Im engen Sinne handele es sich bei der „Kulturhauptstadt Europas“ noch nicht um eine Marke, stellte Geschäftsführerin Edda Rydzy vom Netzwerk Kulturhauptstädte Europas in Berlin fest. Es gehe darum, jetzt tatsächlich eine Marke zu entwickeln, und zwar eine solche, die vor allem in der politischen und kulturpolitischen Landschaft Ausstrahlung und Gewicht besitzt.
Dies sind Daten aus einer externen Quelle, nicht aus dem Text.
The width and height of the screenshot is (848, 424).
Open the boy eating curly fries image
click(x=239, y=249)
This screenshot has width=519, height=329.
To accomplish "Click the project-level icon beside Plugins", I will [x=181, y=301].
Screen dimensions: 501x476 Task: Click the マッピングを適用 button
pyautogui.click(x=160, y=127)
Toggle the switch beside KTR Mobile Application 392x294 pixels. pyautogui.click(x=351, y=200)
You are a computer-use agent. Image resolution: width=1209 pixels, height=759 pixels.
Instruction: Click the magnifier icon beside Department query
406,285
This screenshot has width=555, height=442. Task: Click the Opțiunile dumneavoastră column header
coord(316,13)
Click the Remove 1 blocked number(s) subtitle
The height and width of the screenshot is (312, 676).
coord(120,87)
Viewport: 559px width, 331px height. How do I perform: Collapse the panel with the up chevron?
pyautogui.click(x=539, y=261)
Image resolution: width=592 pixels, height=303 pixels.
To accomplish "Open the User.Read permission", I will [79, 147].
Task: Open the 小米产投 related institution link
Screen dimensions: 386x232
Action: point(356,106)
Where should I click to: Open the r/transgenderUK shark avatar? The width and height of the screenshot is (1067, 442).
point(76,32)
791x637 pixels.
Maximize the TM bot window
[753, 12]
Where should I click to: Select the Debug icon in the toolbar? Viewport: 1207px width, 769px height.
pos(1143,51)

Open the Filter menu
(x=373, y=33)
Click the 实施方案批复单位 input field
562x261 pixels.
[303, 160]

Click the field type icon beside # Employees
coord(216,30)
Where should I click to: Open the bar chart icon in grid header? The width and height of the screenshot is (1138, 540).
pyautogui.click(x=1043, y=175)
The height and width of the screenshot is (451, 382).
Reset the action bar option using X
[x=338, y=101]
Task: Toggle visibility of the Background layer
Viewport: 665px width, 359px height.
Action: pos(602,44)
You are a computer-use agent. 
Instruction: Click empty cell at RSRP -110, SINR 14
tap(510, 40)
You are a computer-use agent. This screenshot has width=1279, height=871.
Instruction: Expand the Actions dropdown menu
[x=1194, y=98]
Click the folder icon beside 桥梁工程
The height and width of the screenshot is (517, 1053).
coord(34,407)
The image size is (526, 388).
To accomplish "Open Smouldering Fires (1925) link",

Dass sich tendenziell eine zunehmende Vielzahl von Städten um den Titel „Kulturhauptstadt“ bewirbt, habe damit zu tun, dass er ein starkes Marketinginstrument ist, und dass sich die Städte zu Recht starken Tourismus und wirtschaftliche Impulse versprechen. So sehr die Motivlage für den enormen Bedarf an Vermarktung und Markenbildung im Kulturbereich auch einleuchten mag, warf Kai-Uwe Hellmann vom Institut für Kulturwissenschaften der Universität Leipzig beim Kongress dennoch die kritische Frage auf, ob und inwieweit der Kulturbereich sich damit einen Gefallen tue. Denn Tatsache ist laut Hellmann: „Das Konzept ,Marke‘ entstammt der Ökonomie, es reagiert strikt auf die Marktlogik von Angebot und Nachfrage und könnte sich daher, sofern der Kulturbereich autonom ist und einer eigenen Logik folgt, die sich nicht primär an der Marktfähigkeit und Marktgängigkeit ihrer ,Produkte, ausrichtet, wie ein Trojanisches Pferd auswirken, eine Art Virus, oder um es mit Jürgen Habermas zu sagen: zur totalen Kolonialisierung und Kommerzialisierung der Kultur in einem Maße führen, dass sie darüber zugrunde geht.“
Sicherlich ist Hellmann dahingehend zu folgen, dass die Markenbildung im Kulturbetrieb mit dem Kernprinzip der künstlerischen Unabhängigkeit vereinbar bleiben muss und nicht zu einer Kommerzialisierung führen darf. Daher muss das Konzept „Marke“ auch in modifizierter und die Besonderheiten der Kultur berücksichtigender Form seine Anwendung finden.
Unbestritten bleibt aber auch – und das zeigen die Ergebnisse des Kongresses deutlich – dass die künftige Legitimation der jeweiligen Einrichtung nur durch die Entwicklung einer starken Marke gelingen kann, denn öffentliche Gelder werden auf Dauer nur dorthin fließen, wo ausreichend Interesse und Nachfrage vorhanden sind.
Und auch die privaten Geldgeber, Sponsoren und Spender, werden ihre Unterstützung auf Dauer nur solchen Betrieben gewähren, die ein eindeutiges Profil besitzen.